(Work item):
Transcribe the line holding "This screenshot has" together with every line after it, through the end of the records, exactly and with no pictures.
══════════
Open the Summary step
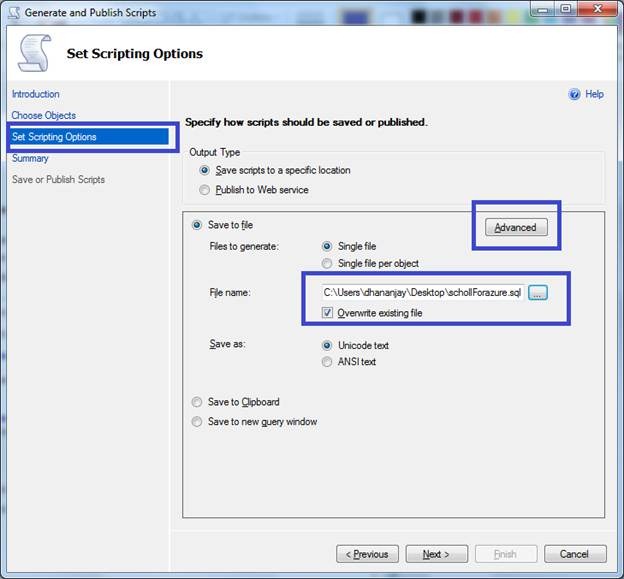click(x=30, y=158)
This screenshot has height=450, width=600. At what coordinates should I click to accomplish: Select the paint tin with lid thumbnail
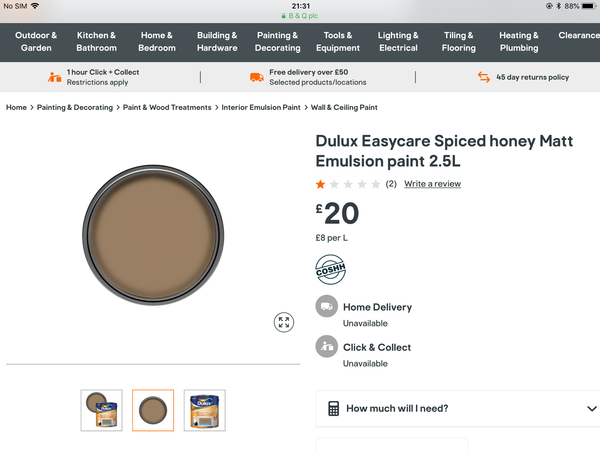pyautogui.click(x=101, y=410)
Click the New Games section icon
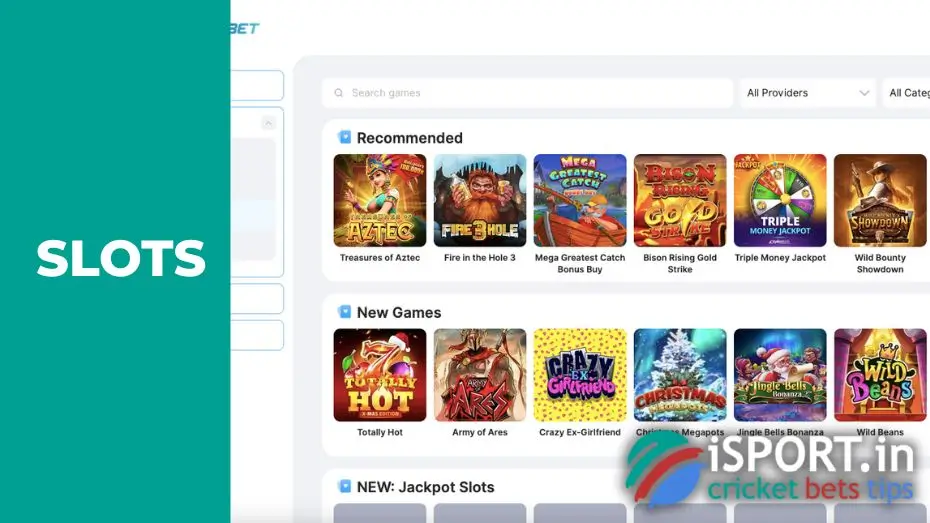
══════════
(Solution to the problem):
This screenshot has height=450, width=600. At what coordinates should I click to accomplish: Select the paint tin with lid thumbnail
pyautogui.click(x=101, y=410)
Click the New Games section icon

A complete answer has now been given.